2019-08-02 Thread James Le Cuirot
On Thu, 1 Aug 2019 16:27:22 +0200
Alexis Ballier  wrote:
>
> > What I am trying to say (somewhat unsuccessfully!) is that the value
> > of (E)SYSROOT only changes how the package is built, not what the
> > resulting package looks like. It's where all the headers and libraries
> > are sourced from at build time, which is irrelevant at runtime.  
> 
> err, SYSROOT does change what the resulting package looks like: it
> defines ABI (headers and needed entries for example).

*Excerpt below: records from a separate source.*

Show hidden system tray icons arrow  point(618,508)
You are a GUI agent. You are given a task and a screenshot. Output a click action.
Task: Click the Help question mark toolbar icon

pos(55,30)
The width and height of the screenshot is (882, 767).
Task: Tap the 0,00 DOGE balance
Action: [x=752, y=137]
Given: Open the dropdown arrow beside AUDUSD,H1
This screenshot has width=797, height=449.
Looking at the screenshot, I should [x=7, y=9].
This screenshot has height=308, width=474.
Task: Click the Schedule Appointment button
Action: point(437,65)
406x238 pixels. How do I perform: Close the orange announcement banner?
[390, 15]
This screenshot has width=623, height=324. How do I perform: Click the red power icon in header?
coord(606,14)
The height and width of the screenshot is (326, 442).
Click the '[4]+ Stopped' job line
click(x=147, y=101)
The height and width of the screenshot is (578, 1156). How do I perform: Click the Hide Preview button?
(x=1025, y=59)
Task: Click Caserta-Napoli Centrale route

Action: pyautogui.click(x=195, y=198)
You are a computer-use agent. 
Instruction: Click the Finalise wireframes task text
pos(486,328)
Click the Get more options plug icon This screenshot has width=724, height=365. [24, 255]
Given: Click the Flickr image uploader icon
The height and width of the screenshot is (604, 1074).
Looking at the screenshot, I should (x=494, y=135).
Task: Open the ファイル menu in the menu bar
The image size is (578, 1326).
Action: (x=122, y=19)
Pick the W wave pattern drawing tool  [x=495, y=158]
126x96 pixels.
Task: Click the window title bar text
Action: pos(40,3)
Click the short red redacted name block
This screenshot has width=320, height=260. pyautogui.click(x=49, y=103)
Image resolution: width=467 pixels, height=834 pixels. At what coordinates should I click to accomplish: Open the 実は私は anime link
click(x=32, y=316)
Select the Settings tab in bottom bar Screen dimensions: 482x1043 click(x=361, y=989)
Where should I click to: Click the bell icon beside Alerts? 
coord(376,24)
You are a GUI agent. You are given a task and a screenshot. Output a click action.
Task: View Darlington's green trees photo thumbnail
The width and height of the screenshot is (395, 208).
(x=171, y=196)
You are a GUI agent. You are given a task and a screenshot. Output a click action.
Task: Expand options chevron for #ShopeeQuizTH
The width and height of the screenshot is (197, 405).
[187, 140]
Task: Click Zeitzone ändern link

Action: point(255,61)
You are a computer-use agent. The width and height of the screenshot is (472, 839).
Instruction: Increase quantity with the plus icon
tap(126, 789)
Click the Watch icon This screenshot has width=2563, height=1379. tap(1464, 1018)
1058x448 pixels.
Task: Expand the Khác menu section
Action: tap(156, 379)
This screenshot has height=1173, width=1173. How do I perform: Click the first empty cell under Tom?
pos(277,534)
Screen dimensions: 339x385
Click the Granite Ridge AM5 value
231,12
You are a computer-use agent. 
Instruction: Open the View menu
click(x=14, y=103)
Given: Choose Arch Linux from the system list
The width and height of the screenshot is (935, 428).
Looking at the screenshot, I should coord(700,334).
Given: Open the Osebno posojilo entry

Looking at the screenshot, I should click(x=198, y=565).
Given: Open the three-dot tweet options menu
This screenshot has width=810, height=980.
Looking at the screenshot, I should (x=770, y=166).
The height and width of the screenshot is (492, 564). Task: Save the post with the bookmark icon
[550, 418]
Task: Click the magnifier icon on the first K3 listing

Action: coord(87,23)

Well yes, in that sense it changes the resulting package but not in a
way that is significant here. Say you build a binpkg against SYSROOT A
that has libfoo-X and the same package against SYSROOT B that has
libfoo-Y. The resulting binpkgs may differ but it would be just the
same if you upgraded libfoo-X to libfoo-Y in SYSROOT A and built the
binpkg again. Your build system package versions aren't frozen in time
forever, right?

This doesn't mean that building your binpkgs against different SYSROOTs
is a great idea but it's not like this is going to happen by itself.
Despite ESYSROOT being influenced by ROOT, changing ROOT at install
time obviously isn't going to send your binpkgs into a time machine to
be rebuilt with a different ESYSROOT value.

Even at build time, I don't expect ESYSROOT to change under your feet.
This is simply about automatically giving it a meaningful value based
on other variables that are also not going to change at build time.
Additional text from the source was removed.